Being anti-West, Russia’s current ruling class naturally sees enemies everywhere. Putin stills sees the so-called independent states of the former Soviet Union as part of the Russian sphere of influence, and any attempt to align with European organizations are seen as threats to Russian security. Belorussia controls much of the former Soviet Union’s western frontier with the rest of Europe, yet it is no threat to Russian security, since it is more clearly a dictatorship aligned with Russia. 

But the Ukraine is a different matter altogether. “Ethnic” Ukrainians may be little differentiated from other Slavic groups, but they nevertheless have a history that predates the formation of Russia itself. The first major political entity in what is now the European portion of Russia was that formed around Kiev (the capital of the Ukraine), which lay along a major trade route between the Byzantine Empire and Asia. The Kiev state would eventually expand northward nearly to the Baltic Sea. The word “Rus”—which would eventually be transformed into “Russian”—was the description variously used to identify either the Viking invaders who founded the political unit centered in Kiev, or to what Russian scholars believe was a “sophisticated” subset of Slavic people already present. 

The region directly surrounding Kiev and to its west would become known as the Ukraine, with its own distinct cultural identity.
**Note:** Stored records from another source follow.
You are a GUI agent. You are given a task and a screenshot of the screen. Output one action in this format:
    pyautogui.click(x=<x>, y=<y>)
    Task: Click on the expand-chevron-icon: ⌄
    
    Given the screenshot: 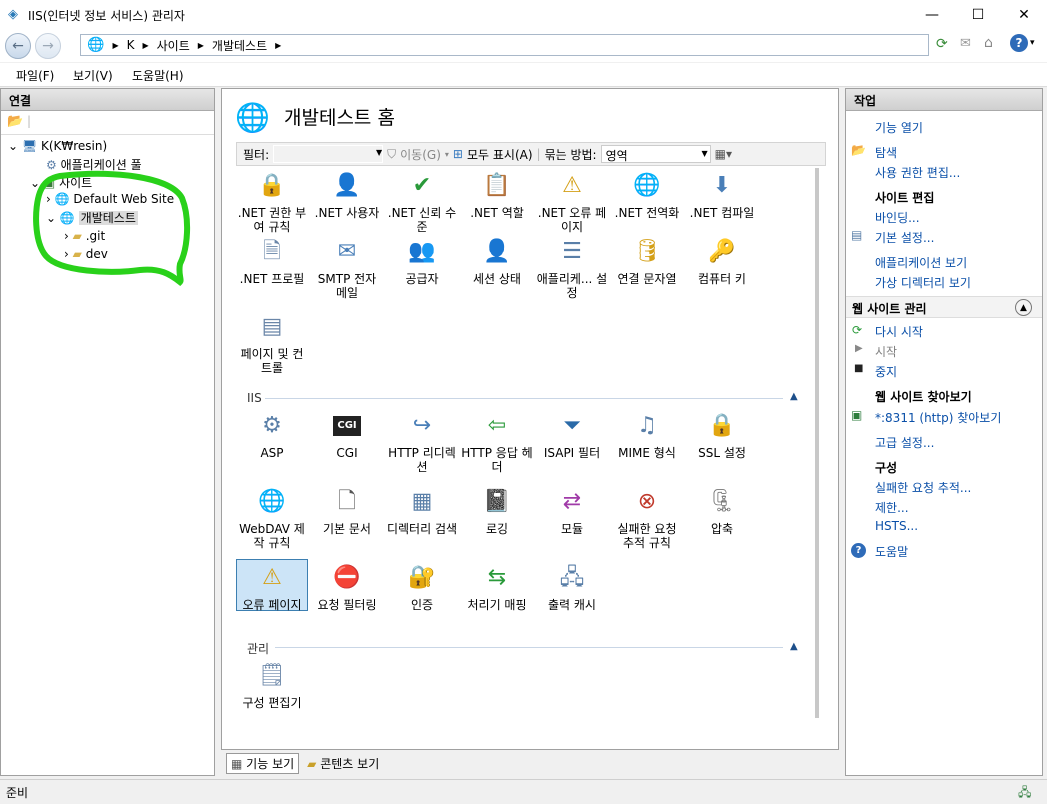 What is the action you would take?
    pyautogui.click(x=13, y=146)
     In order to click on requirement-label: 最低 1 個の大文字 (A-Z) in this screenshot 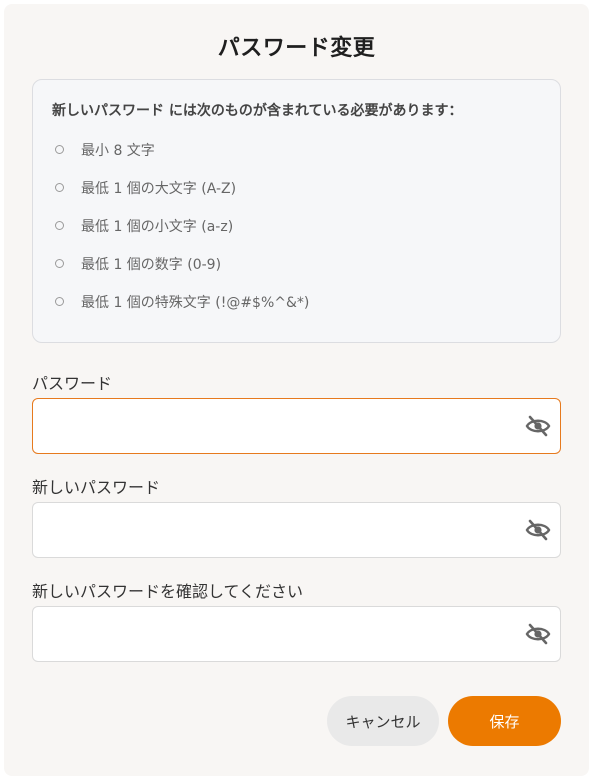, I will do `click(159, 189)`.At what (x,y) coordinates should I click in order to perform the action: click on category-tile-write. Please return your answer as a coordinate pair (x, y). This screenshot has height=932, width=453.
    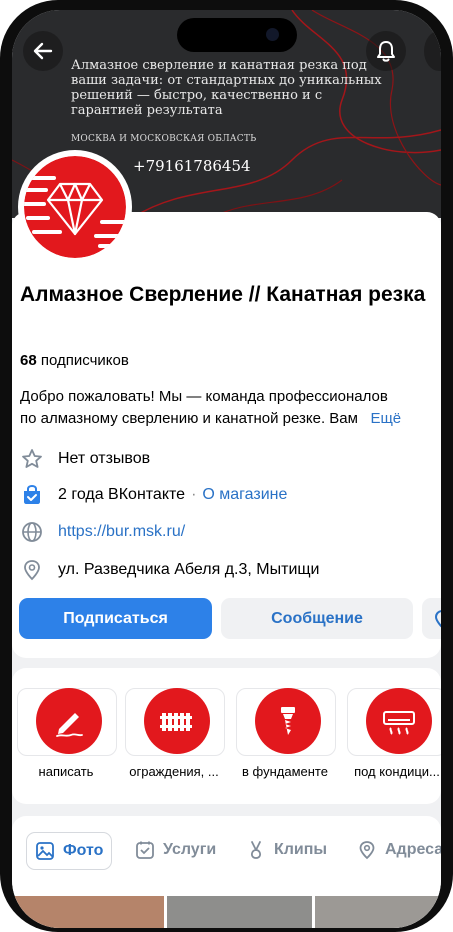
    Looking at the image, I should click on (67, 722).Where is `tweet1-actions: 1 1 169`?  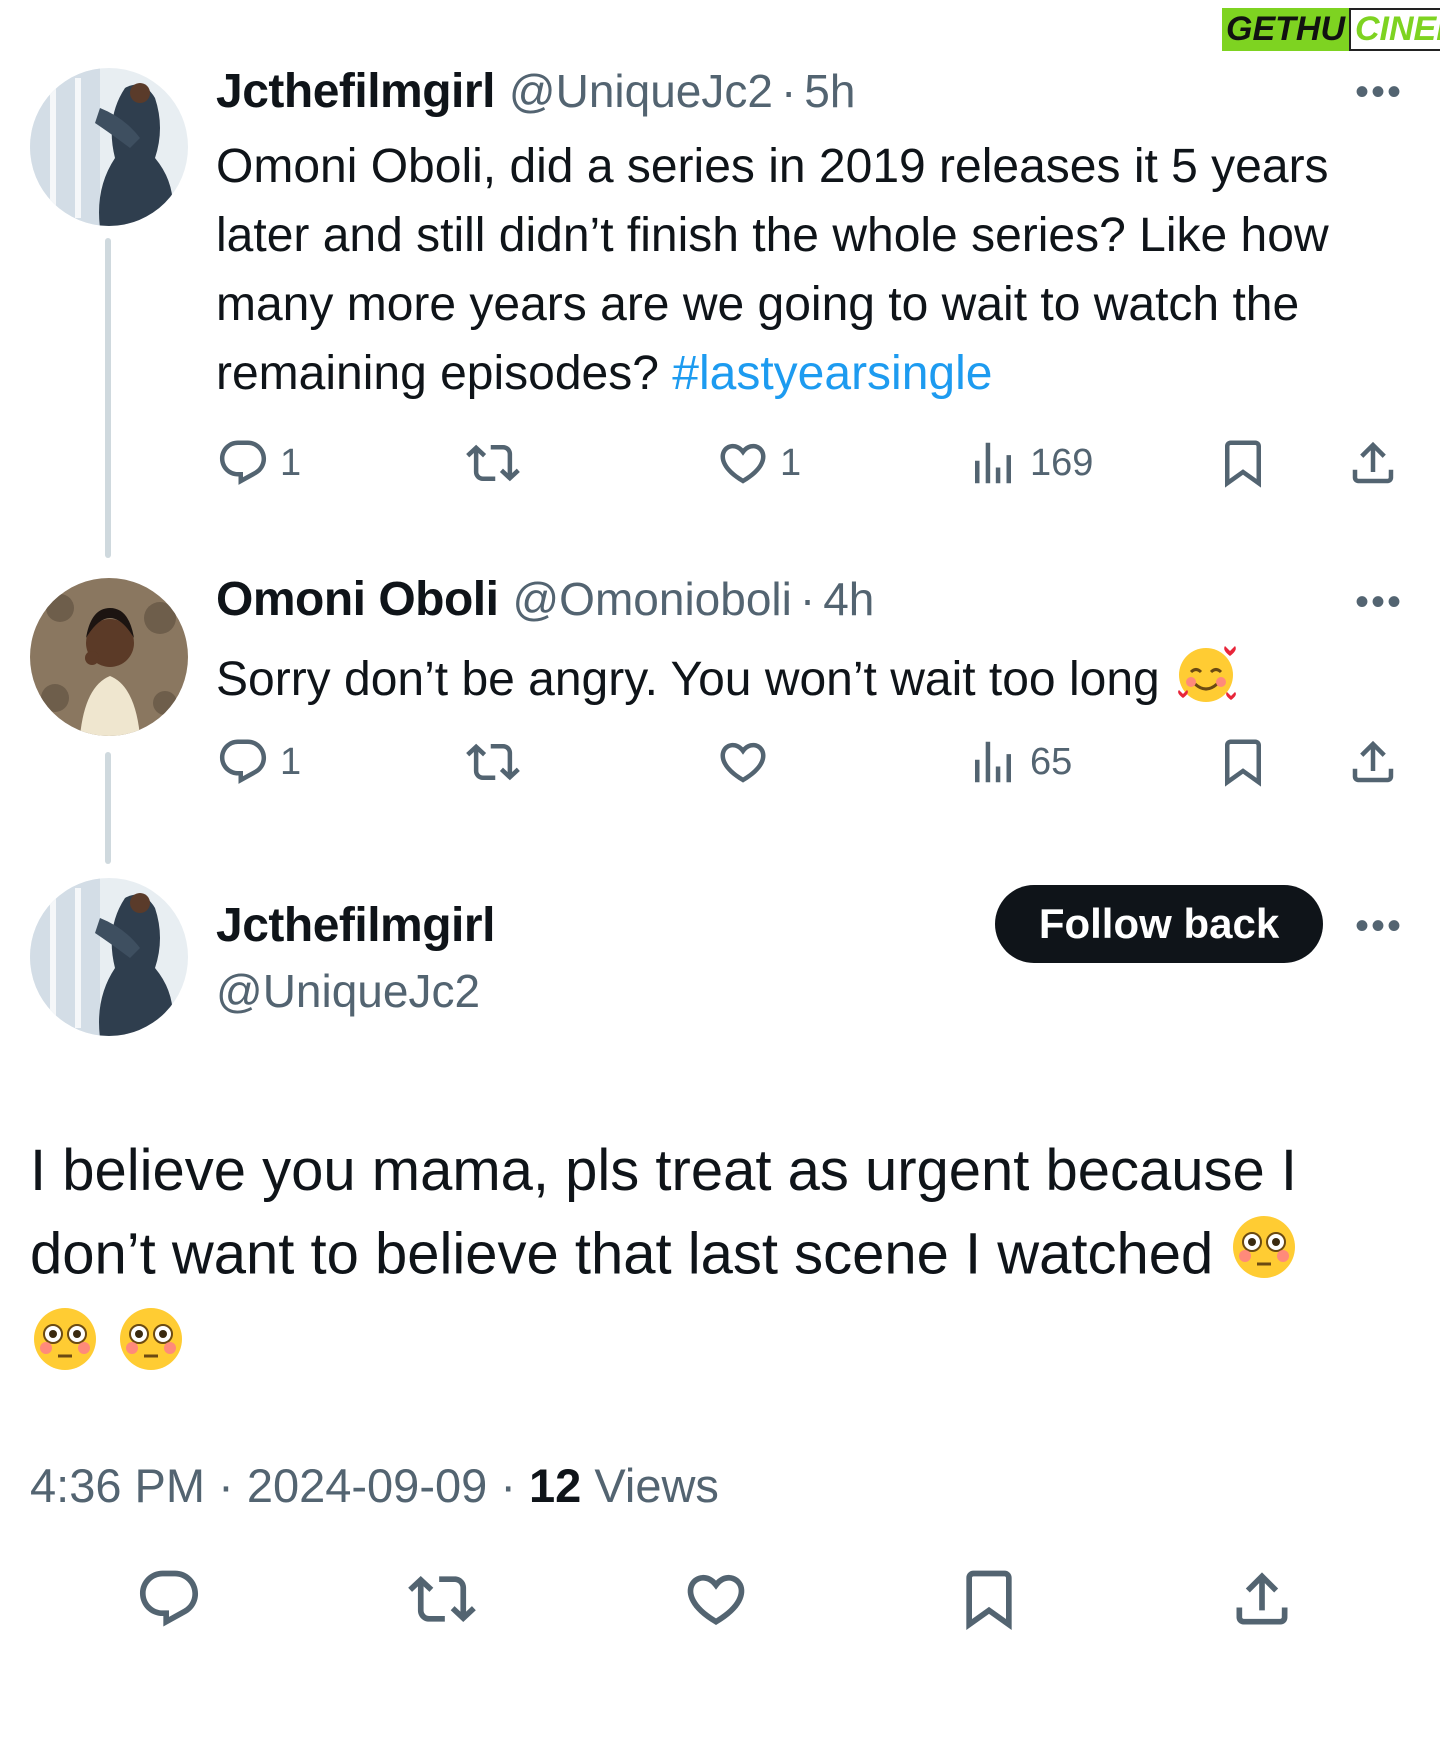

It was the only large state of the former Soviet Union where there was a significant Catholic presence, and despite significant pressure from the Russian Orthodox Church—which predominates in western Ukraine—a version of Catholicism remains a major presence in the eastern part of the country. This coincides with the fact that there is a higher percentage of ethnic Ukrainians in the east, while ethnic Russians predominate in the west. This attempted suppression of (anti-Russian) religious belief would be part of the “Russification” of the Ukraine, basically an “ethnic cleansing” of Ukrainian culture and national identity, particularly during the Stalinist era. 

But before Russian control, the once powerful Kiev state would experience a long decline, during which the Mongols, Tartars, Lithuanians and Poles would claim sovereignty over Ukrainian territory, until the rulers from the state based in Muscovy (Moscow) would claim the Ukraine as part of its domain. However, when Lenin signed the Treaty of Brest-Litovsk during World War I (in order to get the Germans off his back so that he could deal with anti-Bolshevik  forces in Russia), the Ukraine briefly enjoyed an autonomous status, at least while the Kaiser’s Germany remained intact. But the Treaty of Versailles would end (for the time being) German influence in Russian affairs, and with it the possibility of Ukrainian independence. Stalin’s subsequent brutal policies in the Ukraine—which included the infamous enforced famine which saw 3 million Ukrainians die of starvation—allowed Ukrainians to see Hitler’s German invasion force as “liberators,” although they would soon be disabused of this notion. 

Given that the Ukraine was once a powerful state with its own history and culture, it should come as no surprise that Ukrainians chaffed under the domination of Russia. It is ethnic Ukrainians who are driving the rebellion against the virtual rule of Moscow, while ethnic Russians in the west continue to be of uncertain loyalty to the state. Putin’s bullying tactics are clearly designed to undermine Ukrainian sovereignty, and indicative of his anti-West paranoia and personal autocratic tendencies. While the Ukraine has one of the largest armies in the world, it might not be big enough to dissuade Putin from advancing from the Crimea.

Putin clearly is as contemptuous of world opinion as North Korea’s ruler is, and it will require the combined “might” of the U.S. and Europe to put a break on his Soviet-era ambitions.